The overarching problem with PCI is that it is a security standard that is becoming a law. Unfortunately, the PCI Standard was not necessarily drafted like law; nor is it interpreted like a law. Rather it is interpreted by non-lawyer security professionals solely as a security standard – either qualified security assessors (QSAs) or a merchant’s internal security team (in the case where a self-assessment is appropriate). There often may be no awareness as how security interpretations will be viewed by a court of law, and little to no lawyer involvement. In addition, unlike laws passed by lawmakers, there is no mechanism for resolving ambiguities or exceptions to the PCI Standard. No body similar to a court or regulator exists in the PCI context to create precedent or provide official guidance that can be relied upon by the merchant community to make compliance decisions.

  • PCI Ambiguity

During the September 2007 PCI Council Meeting in Toronto it was revealed that there had been hundreds of questions submitted concerning the interpretative uncertainty arising out of the PCI Standard. Unfortunately, as PCI becomes a legal standard, the ambiguities inherent in the PCI Standard could lead to legal liability. The problem is compounded because there is no official body within the PCI framework to resolve those ambiguities and provide merchants with guidance on how to comply with PCI.

A good example is section 12.8 of the PCI Standard, which reads:

If cardholder data is shared with service providers, then contractually the following is required:

12.8.1 Service providers must adhere to the PCI DSS requirements

12.8.2 Agreement that includes an acknowledgment that the service provider is responsible for the security of cardholder data the provider possesses.

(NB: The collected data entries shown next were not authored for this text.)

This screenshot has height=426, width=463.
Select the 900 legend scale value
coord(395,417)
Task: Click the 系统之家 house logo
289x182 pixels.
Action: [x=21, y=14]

Although section 12.8 seems fairly straightforward, according to some QSAs and merchants this language is subject to various interpretations. The following represent the range of interpretations that may apply:

(1) Narrow interpretation: contract language indicates that service provider must adhere to the PCI Standard, which means that the minute the contract is effective the service provider must be PCI-compliant and the merchant should confirm such compliance;

(2) Middle-ground interpretation: contract language indicates that service provider agrees that it must adhere to the PCI Standard, which means that the minute the contract is effective the service provider must be PCI-compliant, but the merchant does not need to confirm such compliance, but rather can trust the service provider’s representation that it is compliant; and

(3) Loose interpretation: contract language indicates that the service provider agrees that it must adhere to the PCI Standard, but the merchant has discovered that the service provider has some controls that need to be implemented to achieve full PCI compliance and imposes a deadline after the effective date of the contract to achieve such compliance in the future. Under this interpretation, the QSA would be effectively interpreting a merchant to be in compliance with 12.8.1 as long as the service provider contractually promises to adhere to the PCI Standard during the contract term by a certain reasonable date, even if not compliant at the inception of the contract. Stated differently, it is the “magic words” in the contract that matter not whether the service provider is actually PCI compliant.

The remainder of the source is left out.